Many women come to the group who have attended NCT antenatal sessions or who have heard about the group at parentcraft classes at the local Children’s Centres. Others are recommended to come by midwives, health visitors and breastfeeding support workers. The Evesham group has been running for over 15 years so there is a “word of mouth” effect and in addition many mothers return to the group with their second, third and fourth babies. Some mothers only come a couple of times when they have specific concerns but others continue to come every Friday lunchtime (in Evesham) or every Wednesday morning (in Tewkesbury) for months or even years.

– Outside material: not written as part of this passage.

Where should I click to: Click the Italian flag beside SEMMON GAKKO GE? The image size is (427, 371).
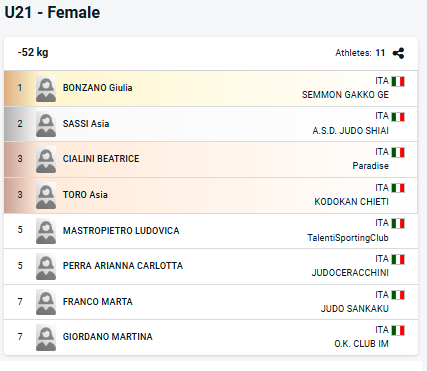click(x=398, y=81)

When antenatal mothers come, it is great to be able to introduce them to a regular at the group who may live in the same village and who is happy to answer their questions about the realities of breastfeeding in those potentially difficult first few weeks/months. I have often been told by women attending the group that they felt isolated and teetering on the edge of depression before they found it and started to establish a very supportive local network of friends who, for many, act as a surrogate family when parents are often far away. This is especially true for mothers from other countries and over the years we have welcomed women from all over Europe as well as Australia, Canada, the United States, Africa, Thailand and the Philippines.
I plan to carry on working as an NCT breastfeeding counsellor and continue to be involved in the breastfeeding groups in Evesham and Tewkesbury working with the peer supporters there who work so hard on a voluntary basis to help run the groups. It has been a great pleasure and a privilege to be so involved in breastfeeding support in my local community over the past 21 years.
“She came out to my house when I was near breaking point and calmed me down when I phoned her in tears a number of times, even late at night. I successfully fed my first child until over a year.”
“I don’t think I would have breastfed for as long as I did if it wasn’t for Jane. She is an unsung hero, one of a kind. Evesham would be a lesser place without her.”
“She urged us to take her personal number and call if we needed her, telling us her husband is used to receiving tearful phone calls from new mums needing help and reassurance. I didn’t really suspect I would be one of those mothers.”
“I’d had a lot of old-fashioned views drip fed to me. Without Jane’s support and that of the group I wouldn’t have carried on.”
Jane is our fourth Pam’s Prize Winner. If you wish to read about our last year’s winner click here.
In November 2010, our chair Pam Lacey passed away. Pam had touched the lives of countless families but also encouraged many other women to train and go on to support others with her infectious humour, wisdom and determination.
Pam’s Prize was set up in her memory. It is a way to give recognition to the way volunteer breastfeeding counsellors make a difference to so many families in their time of need. We wanted to celebrate those who go the extra mile as Pam did.